1. How many half-truths, obfuscations, and outright lies did Linus lay on us this episode? Part of the brilliance of Michael Emerson’s performance is that it’s hard to really know, and it forces you take a stand and make an interpretation that just might be totally incorrect. Here is mine: ”Dead is Dead” was the story of how one of Ben’s most ambitious fibs backfired big-time on him. His downfall began the moment he awoke in the Hydra Station and found Locke sitting by his cot sporting yet another one of his classic Season 5 grins. Hiya. Remember me? The guy you strangled to death? Yeah, that didn’t really work… Ben told Locke that he knew his Island magic would bring him back. The surprise etched all over his face certainly suggested otherwise, but silver-tongued Ben explained it away by evoking his Doubting Thomas Sunday school lesson from ”316:” ”Because it’s one thing to believe it,” he said, ”but it’s another thing to see it.” Then Ben told Locke that he had broken the rules by returning to The Island and claimed that he had a desire to be judged by Smokey. (”We don’t even have a word for it,” Ben clarified, ”but I believe you call it ‘The Monster.”’)
2. At the risk of impugning Ben’s honesty… oh, wait, that’s impossible. Anyway, my theory is that Ben really was totally shocked to see Locke alive again (Alex’s line ”I know you’re already planning to kill him again” would seem to confirm that Ben wanted Locke dead dead, not temp dead), and I think he was trying to buy himself some time with Locke by dropping an idea that he knew would capture Locke’s imagination: The prospect of The Island giving Ben cosmic comeuppance.

ROWS:
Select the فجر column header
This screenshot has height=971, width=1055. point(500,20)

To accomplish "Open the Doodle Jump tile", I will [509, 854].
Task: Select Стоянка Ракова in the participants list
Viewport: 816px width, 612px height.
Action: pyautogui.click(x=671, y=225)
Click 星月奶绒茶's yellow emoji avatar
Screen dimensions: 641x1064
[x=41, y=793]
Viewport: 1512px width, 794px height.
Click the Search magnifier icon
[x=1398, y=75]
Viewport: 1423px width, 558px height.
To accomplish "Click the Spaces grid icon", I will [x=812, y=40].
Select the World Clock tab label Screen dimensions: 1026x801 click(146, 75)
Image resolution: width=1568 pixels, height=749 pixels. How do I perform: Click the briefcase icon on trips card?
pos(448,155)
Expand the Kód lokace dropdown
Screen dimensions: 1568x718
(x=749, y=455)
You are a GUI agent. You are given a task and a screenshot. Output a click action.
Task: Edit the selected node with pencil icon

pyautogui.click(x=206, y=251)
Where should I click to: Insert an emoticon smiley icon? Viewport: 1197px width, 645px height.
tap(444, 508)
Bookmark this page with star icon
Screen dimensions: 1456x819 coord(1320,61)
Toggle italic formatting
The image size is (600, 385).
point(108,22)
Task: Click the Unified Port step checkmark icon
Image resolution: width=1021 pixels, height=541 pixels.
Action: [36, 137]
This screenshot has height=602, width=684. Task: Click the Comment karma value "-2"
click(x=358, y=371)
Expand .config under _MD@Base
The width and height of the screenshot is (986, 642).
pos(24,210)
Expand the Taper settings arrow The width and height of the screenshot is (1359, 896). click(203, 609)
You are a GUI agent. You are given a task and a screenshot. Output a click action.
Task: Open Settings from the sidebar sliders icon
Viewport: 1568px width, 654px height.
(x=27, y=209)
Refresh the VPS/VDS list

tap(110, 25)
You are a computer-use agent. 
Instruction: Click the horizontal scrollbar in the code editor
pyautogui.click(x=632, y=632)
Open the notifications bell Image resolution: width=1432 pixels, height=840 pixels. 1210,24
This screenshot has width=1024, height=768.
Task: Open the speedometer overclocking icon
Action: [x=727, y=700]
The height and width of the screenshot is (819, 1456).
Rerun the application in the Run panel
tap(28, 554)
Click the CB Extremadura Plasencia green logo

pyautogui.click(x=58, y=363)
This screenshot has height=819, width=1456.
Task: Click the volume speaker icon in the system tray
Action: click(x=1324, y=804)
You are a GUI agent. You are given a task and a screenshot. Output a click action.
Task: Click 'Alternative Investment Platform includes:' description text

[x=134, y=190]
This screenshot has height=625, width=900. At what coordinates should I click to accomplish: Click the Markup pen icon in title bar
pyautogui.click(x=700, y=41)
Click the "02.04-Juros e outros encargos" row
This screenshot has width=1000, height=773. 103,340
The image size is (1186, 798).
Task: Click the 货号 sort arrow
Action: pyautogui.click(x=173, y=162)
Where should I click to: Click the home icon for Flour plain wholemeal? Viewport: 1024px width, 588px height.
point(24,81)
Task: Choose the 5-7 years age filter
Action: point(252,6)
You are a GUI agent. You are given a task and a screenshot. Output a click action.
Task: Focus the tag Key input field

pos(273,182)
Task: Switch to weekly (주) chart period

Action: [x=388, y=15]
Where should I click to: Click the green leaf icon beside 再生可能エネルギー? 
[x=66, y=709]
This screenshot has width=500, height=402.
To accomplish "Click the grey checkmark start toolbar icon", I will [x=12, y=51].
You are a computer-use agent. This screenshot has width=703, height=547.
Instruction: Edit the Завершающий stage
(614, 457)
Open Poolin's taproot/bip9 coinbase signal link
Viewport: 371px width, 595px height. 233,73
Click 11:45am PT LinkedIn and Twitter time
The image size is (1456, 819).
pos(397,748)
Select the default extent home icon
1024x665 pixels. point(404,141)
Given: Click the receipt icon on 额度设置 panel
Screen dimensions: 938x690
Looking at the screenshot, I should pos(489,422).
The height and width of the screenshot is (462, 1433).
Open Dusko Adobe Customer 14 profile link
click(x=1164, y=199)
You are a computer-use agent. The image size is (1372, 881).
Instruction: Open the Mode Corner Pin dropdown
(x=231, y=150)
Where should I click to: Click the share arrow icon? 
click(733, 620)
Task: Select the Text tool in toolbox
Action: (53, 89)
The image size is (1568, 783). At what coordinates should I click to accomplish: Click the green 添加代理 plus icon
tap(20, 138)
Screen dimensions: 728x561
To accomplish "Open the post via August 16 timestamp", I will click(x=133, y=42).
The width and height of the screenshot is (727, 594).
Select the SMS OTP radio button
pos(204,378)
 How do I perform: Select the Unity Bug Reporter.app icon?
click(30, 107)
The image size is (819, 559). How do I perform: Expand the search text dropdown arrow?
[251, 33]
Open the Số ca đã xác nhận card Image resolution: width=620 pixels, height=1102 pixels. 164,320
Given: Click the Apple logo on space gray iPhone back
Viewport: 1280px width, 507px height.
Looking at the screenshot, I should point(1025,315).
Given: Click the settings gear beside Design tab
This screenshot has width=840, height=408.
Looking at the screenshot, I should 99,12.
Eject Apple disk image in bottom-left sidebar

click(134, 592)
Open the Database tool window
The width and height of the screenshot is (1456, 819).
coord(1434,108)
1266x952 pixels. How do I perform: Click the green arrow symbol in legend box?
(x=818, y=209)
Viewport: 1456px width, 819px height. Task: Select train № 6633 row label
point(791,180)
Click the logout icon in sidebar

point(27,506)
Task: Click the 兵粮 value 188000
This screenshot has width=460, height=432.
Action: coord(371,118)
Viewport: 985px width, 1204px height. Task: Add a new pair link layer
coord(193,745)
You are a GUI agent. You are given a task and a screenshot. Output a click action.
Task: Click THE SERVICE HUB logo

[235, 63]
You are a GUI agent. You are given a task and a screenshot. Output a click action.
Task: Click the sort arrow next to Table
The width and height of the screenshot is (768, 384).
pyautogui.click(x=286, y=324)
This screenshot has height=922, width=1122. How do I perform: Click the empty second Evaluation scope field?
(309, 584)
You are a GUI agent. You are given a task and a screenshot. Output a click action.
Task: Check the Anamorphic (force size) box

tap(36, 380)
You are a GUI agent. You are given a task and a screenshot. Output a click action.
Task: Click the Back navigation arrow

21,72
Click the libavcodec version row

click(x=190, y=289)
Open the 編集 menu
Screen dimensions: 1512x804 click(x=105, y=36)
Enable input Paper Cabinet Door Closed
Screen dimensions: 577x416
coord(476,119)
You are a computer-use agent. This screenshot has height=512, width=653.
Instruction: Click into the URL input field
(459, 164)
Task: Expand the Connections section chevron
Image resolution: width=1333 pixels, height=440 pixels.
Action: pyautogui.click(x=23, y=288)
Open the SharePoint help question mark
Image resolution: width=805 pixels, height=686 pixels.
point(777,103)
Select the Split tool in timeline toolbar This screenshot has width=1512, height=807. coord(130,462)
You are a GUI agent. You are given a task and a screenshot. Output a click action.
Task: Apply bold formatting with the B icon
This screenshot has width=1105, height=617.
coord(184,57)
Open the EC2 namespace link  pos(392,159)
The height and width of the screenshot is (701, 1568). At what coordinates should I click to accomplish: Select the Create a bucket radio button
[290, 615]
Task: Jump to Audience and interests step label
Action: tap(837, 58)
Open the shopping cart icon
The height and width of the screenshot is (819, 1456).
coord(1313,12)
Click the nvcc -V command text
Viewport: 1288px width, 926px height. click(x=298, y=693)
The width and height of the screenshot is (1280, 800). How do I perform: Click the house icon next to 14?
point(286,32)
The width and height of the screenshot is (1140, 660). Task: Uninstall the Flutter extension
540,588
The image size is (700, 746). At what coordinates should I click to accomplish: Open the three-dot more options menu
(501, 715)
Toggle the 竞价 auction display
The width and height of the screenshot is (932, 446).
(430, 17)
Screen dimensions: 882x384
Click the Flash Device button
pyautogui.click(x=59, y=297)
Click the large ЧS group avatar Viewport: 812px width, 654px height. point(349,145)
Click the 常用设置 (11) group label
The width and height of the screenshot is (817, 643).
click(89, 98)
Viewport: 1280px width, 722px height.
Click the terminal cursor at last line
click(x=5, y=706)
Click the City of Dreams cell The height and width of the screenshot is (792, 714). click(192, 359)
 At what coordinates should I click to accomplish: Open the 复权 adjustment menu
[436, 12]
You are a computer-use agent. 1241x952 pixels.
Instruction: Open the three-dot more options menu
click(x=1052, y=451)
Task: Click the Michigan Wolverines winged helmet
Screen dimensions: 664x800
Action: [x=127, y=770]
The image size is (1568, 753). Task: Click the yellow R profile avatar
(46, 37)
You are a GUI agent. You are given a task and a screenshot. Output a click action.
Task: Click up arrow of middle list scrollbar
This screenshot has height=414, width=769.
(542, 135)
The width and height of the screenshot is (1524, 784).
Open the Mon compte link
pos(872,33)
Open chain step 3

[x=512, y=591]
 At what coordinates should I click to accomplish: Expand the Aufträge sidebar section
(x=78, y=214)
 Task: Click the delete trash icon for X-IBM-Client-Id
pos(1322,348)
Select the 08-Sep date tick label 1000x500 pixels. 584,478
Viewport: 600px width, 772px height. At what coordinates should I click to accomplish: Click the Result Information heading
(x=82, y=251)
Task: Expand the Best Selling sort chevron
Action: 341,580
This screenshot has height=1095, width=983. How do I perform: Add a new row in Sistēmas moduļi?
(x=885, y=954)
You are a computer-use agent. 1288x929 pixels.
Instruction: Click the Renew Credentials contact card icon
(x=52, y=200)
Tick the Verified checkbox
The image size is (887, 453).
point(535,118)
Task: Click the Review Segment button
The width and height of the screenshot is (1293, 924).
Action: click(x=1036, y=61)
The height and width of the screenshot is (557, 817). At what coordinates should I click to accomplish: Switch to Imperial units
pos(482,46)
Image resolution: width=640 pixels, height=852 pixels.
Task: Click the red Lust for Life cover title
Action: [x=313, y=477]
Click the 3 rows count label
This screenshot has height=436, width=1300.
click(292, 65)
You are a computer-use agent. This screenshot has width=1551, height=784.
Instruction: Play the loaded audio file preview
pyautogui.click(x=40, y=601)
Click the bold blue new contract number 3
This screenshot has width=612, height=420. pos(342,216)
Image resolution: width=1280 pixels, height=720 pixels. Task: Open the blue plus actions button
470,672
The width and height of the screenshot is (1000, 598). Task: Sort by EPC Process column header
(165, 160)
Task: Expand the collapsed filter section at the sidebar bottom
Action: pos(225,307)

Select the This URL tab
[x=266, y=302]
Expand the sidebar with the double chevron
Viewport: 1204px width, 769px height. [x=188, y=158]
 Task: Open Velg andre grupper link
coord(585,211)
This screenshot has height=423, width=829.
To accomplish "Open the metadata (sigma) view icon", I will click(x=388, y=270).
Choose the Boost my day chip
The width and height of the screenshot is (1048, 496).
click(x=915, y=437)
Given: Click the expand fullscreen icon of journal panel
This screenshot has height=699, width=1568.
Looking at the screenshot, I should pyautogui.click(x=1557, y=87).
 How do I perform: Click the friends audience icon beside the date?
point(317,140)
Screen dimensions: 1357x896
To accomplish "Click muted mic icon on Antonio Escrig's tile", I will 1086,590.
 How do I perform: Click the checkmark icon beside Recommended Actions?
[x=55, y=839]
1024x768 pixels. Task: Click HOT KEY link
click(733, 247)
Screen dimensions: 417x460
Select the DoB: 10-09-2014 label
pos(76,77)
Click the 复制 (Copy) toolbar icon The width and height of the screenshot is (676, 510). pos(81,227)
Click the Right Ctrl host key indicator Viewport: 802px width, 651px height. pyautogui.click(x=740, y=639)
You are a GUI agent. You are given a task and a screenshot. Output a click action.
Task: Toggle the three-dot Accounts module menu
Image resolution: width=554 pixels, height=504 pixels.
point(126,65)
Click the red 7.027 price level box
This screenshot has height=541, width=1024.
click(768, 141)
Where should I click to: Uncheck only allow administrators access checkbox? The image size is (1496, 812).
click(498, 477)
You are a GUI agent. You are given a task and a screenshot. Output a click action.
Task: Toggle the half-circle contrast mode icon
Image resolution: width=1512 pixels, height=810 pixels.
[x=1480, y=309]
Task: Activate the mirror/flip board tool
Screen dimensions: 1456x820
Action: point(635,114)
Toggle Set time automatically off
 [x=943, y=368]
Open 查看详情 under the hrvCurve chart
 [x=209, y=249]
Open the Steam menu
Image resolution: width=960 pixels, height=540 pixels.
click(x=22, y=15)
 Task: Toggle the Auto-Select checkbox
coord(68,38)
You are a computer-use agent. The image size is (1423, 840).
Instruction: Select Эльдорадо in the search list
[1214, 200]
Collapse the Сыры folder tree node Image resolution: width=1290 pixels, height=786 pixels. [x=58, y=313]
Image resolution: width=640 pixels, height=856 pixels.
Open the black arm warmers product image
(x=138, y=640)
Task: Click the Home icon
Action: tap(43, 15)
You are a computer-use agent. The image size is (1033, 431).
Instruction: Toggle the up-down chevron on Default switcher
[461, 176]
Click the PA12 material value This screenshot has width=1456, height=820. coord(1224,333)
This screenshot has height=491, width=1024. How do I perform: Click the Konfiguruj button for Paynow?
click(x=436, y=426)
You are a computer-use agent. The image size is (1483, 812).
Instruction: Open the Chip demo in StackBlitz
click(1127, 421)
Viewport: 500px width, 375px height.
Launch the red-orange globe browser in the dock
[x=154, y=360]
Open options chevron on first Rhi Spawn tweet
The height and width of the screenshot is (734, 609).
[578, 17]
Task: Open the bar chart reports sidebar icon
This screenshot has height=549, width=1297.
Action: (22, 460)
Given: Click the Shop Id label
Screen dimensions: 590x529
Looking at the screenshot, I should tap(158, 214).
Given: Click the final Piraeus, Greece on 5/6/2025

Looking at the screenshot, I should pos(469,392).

TASKS:
1) Summarize the passage about Ben in "Dead is Dead" in two sentences.
2) Rewrite the stretch of the passage about Ben in "Dead is Dead" from "2. At the risk" through "Ben cosmic comeuppance.", replacing "theory" with "hunch".

RESPONSES BY TASK:
1) The writer sees "Dead is Dead" as the story of how one of Ben's most ambitious lies backfired on him, beginning when he woke in the Hydra Station to find Locke alive beside him. Ben claimed he had known Locke would come back and said he wanted to be judged by the Monster, but the writer thinks Ben was truly shocked and was buying time with an idea he knew would capture Locke's imagination.

2)
2. At the risk of impugning Ben’s honesty… oh, wait, that’s impossible. Anyway, my hunch is that Ben really was totally shocked to see Locke alive again (Alex’s line ”I know you’re already planning to kill him again” would seem to confirm that Ben wanted Locke dead dead, not temp dead), and I think he was trying to buy himself some time with Locke by dropping an idea that he knew would capture Locke’s imagination: The prospect of The Island giving Ben cosmic comeuppance.